Technically, United’s fiasco wasn’t even an issue of overbooking ― flight staff members needed to be able to sit. Still, thousands of customers lose their seats to overbooking every year, according to consumer reports.

Some, known as “voluntary” customers, take a deal with an airline and give up their seat in return for flight vouchers or cash. But others, known as “involuntary” customers, are simply kicked off the plane.

“But hey,” you might ask yourself, “why not just pick an airline that has a policy against overbooking in the first place?”

You’re clever to ask that, reader ― just not clever enough. There are numerous ways to lower your chances of being bumped to another flight, but even airlines with policies against overselling end up rescheduling a few customers.

JetBlue, for example, doesn’t overbook flights.

“JetBlue has a longstanding customer-friendly policy to not oversell flights and we remain committed to that policy,” spokeswoman Danielle Sanders told The Huffington Post on Tuesday.

You’d think such a policy would translate to fewer customers being asked to change their travel plans.

But according to the most recent Air Travel Consumer Report ― a monthly quality-control document released by the Department of Transportation ― JetBlue denies boarding to involuntary customers more than most other airlines. It denied boarding to 1,036 involuntary customers, out of a total 8.7 million customers, between October and December of 2016. That’s more than one customer for every 10,000.

That may not sound like a lot, but that number puts JetBlue near the bottom of the pack. Ten other airlines had better numbers in denying involuntary passengers, and the only airline with worse numbers was ExpressJet.

To be fair, that number fluctuated wildly for JetBlue year-over-year.

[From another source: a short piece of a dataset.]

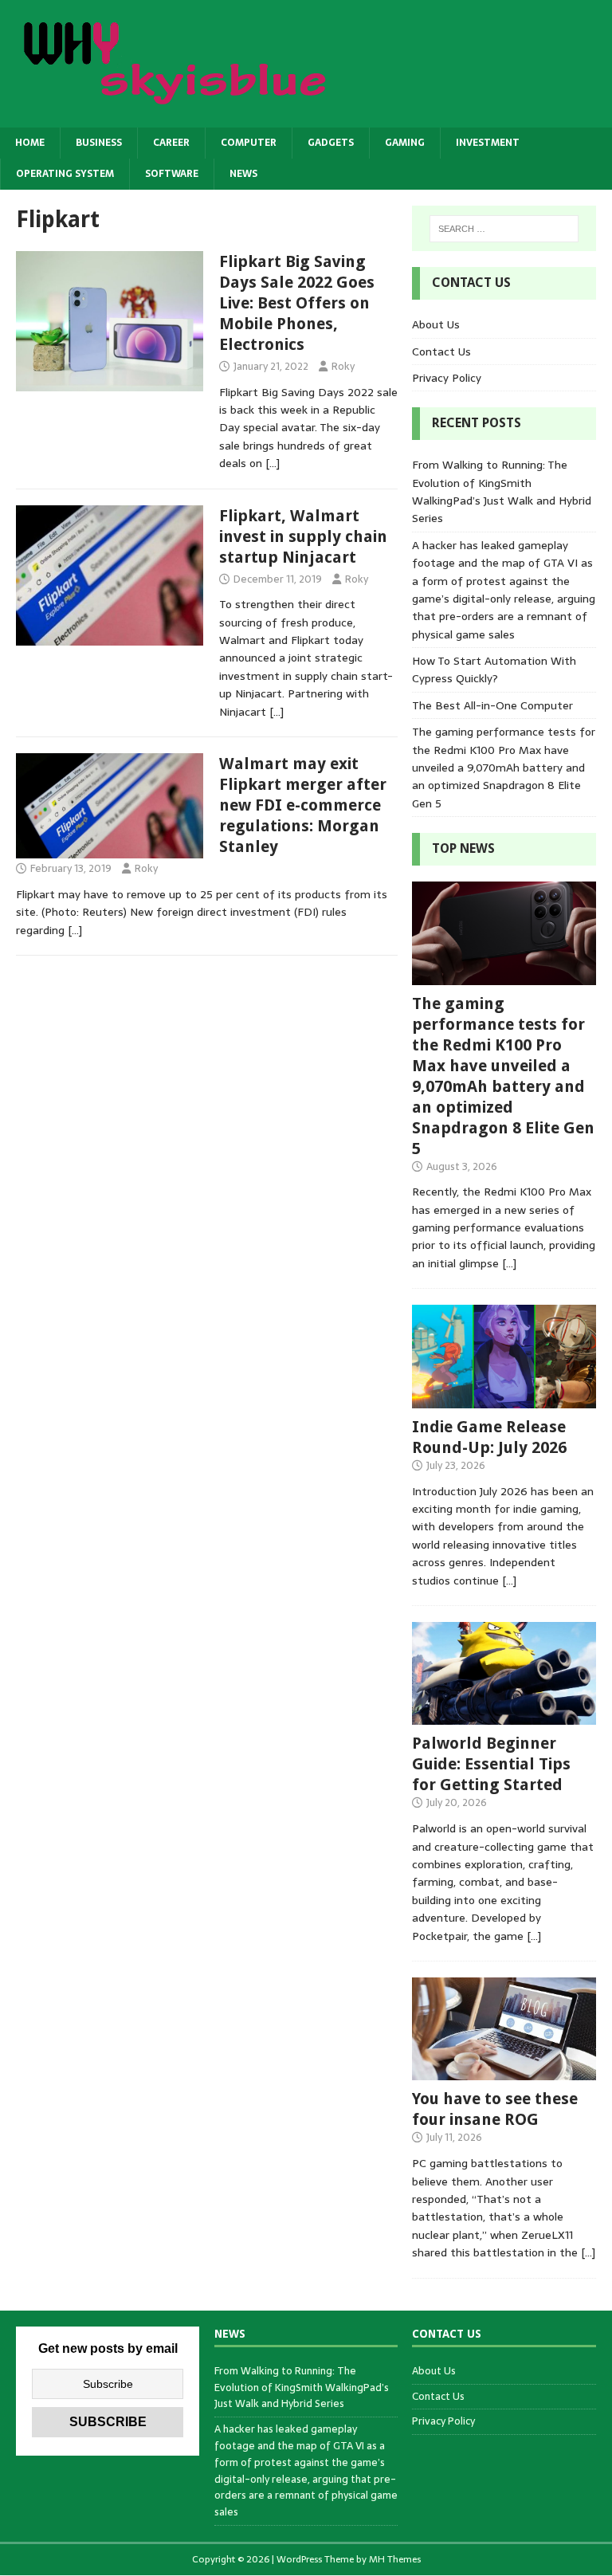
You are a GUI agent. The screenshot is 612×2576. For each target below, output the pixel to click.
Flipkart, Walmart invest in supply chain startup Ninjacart (303, 536)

From October to December in 2015, it booted only 21 involuntary passengers of 8.1 million total customers.

JetBlue attributes the change to its growing fleet of A321 planes, which have dozens more seats than its typical A320 aircraft. Passengers were rebooked to the next available flight “to accommodate needs like unplanned maintenance” on the larger aircraft, Sanders said.

So what does that mean for you?

Basically, there’s no real way to guarantee you won’t be forced to take a later flight. If you are, however, make sure you ask for a lot of cash.